Yes, let me explain.
Have you ever just had one of those days when everything should be going so right and so perfectly, that the smallest errors of the world that drives you insane. That is such a strong component of my character, it disturbs me to admit. When I find myself having such success and well being, is rarely is as satisfactory as it seems. So then what? I seek for more! More perfection, more success and more overachieving! In fact, overachieving? No such thing! It is preposterous that I could ever overachieve.
Impossible you say? Well let me tell you, it is possible when one never has expectations for oneself to begin with. People say hope is all we have, ever since the days of ancient Greek mythology's Pandora. But no, I find it not so. When an expectation is achieved, it was expected. A brief feeling of credibility may dash through our moods, but never full satisfaction. However even more likely, disappointment is the outcome from having expectations. So for myself, someone with little to no conscious expectations of myself achieves something, I want more. Why did I not achieve more than I did? Was that my best capacity?

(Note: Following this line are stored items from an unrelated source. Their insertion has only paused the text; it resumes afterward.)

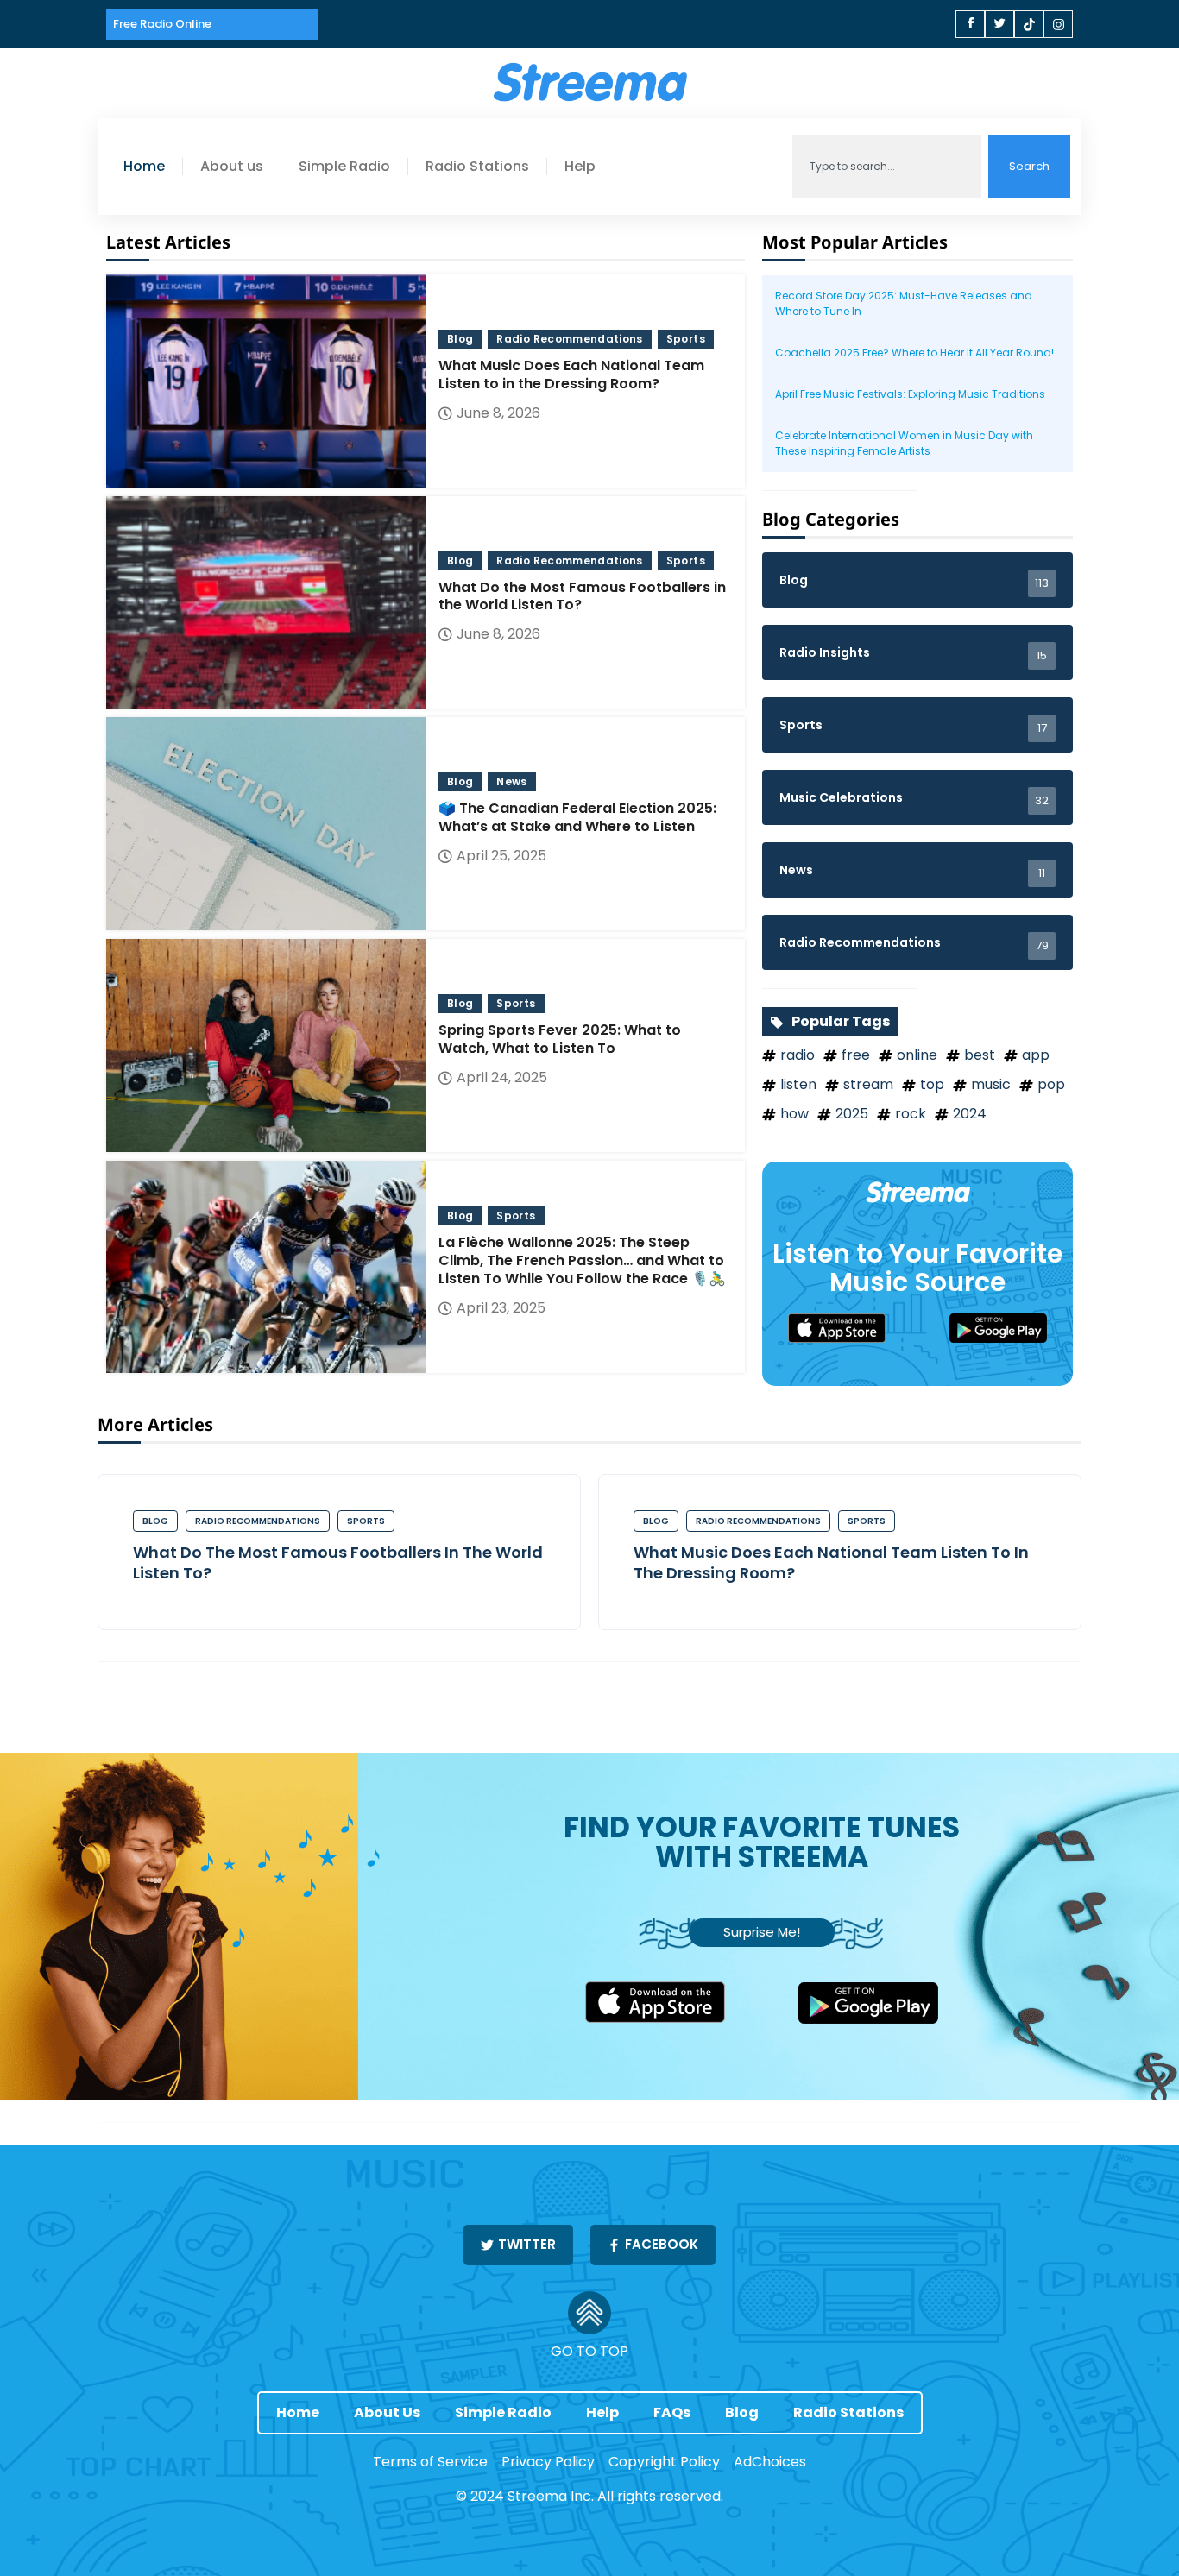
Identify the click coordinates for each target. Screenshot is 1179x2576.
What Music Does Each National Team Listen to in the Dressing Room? (831, 1562)
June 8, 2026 (498, 413)
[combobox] (886, 166)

How hypocritical, I expect too much from myself subconsciously.
The more deadly spiral is when nothing is achieved. The hardest thing to do is perhaps to consciously expect something from oneself. Perhaps it is a matter of pride, but why try something that just seems so far away. Though it may not actually be, why try when it seems so?
It is the easiest thing to fall into greed, perhaps even more so into sloth. Sometimes all my complaints in life can be categorized by the seven cardinal sins. Always been a sucker for neo-classical things. Hm, maybe that's the structuralist in me talking. Thank you Ms. Roach.